As you continue your wellbeing journey, it's important to consider how you can further enhance your health and results by incorporating incidental activity into your daily routine.

Congratulations to everyone for your efforts in the Willows Challenge! Your dedication to your workouts, meditation, nutrition, and group connection has been truly inspiring. You’ve taken significant steps toward improving your health, fitness, and wellbeing, and we couldn’t be prouder of your efforts. 
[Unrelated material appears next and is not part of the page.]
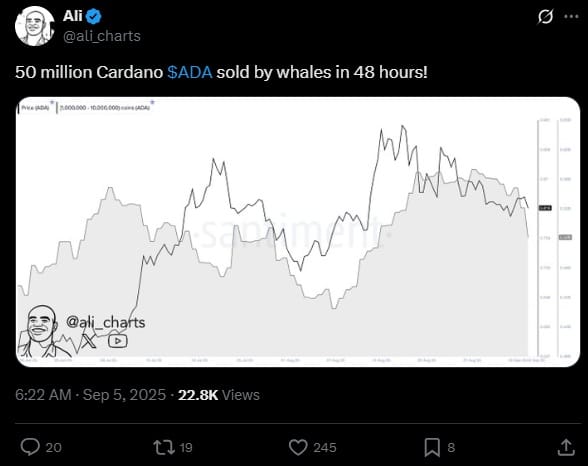
Task: Bookmark this post
Action: pyautogui.click(x=432, y=447)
Incidental activity refers to the small movements and activities we do throughout the day that aren’t part of a structured exercise program but still contribute to our overall physical activity levels. Here are some practical ways to integrate more movement into your day: 

1. Take Regular Body Breaks

Body Breaks help you to increase the incidental movement in your day, which research shows creates more energy for you, reduces stress, increases focus, and guards against chronic disease. Habit Hack: If the majority of your day is sedentary, set an alarm for a Body Break every 30 minutes throughout your workday. Here are some ideas for quick body breaks: 

  • 30 bodyweight squats 
  • Walking around while on a call 
  • 30 seconds of running on the spot 
  • 10 kettlebell swings 
  • 2-minute walk 
  • Walking meetings 
  • Climbing stairs 
  • 10 calf raises 

2. Walking ‘Snacks’

Research shows that taking short, frequent walks can significantly reduce the health risks associated with prolonged sitting. Aim to take a 5-minute walk every 30 minutes. This can help lower blood pressure, regulate blood sugar, and reduce the risk of chronic diseases.

3. Incorporate Squats

Squats are a fantastic way to engage large muscle groups and boost your metabolism. Try doing 10 squats every 45 minutes. This simple exercise can improve your body’s ability to control blood sugar and enhance cognitive function.

4. Fidgeting

Even small movements like tapping your toes, revolving your ankles, or wriggling in your seat can help break up long periods of sitting. These minor activities can contribute to your overall physical activity and help mitigate the risks of a sedentary lifestyle.

5. Change Your Position

Switching between sitting, standing, and squatting can keep your muscles active and reduce discomfort. If you use a standing desk, make sure to alternate between sitting and standing every 20 minutes.

By incorporating these incidental activities into your daily routine, you can enhance the benefits of your structured workouts and meditation sessions. Keep up the great work and continue to prioritize your health and wellbeing!

Feel free to share your progress and any tips you have found helpful with the community. Together, we can achieve our wellbeing goals and support each other on this journey.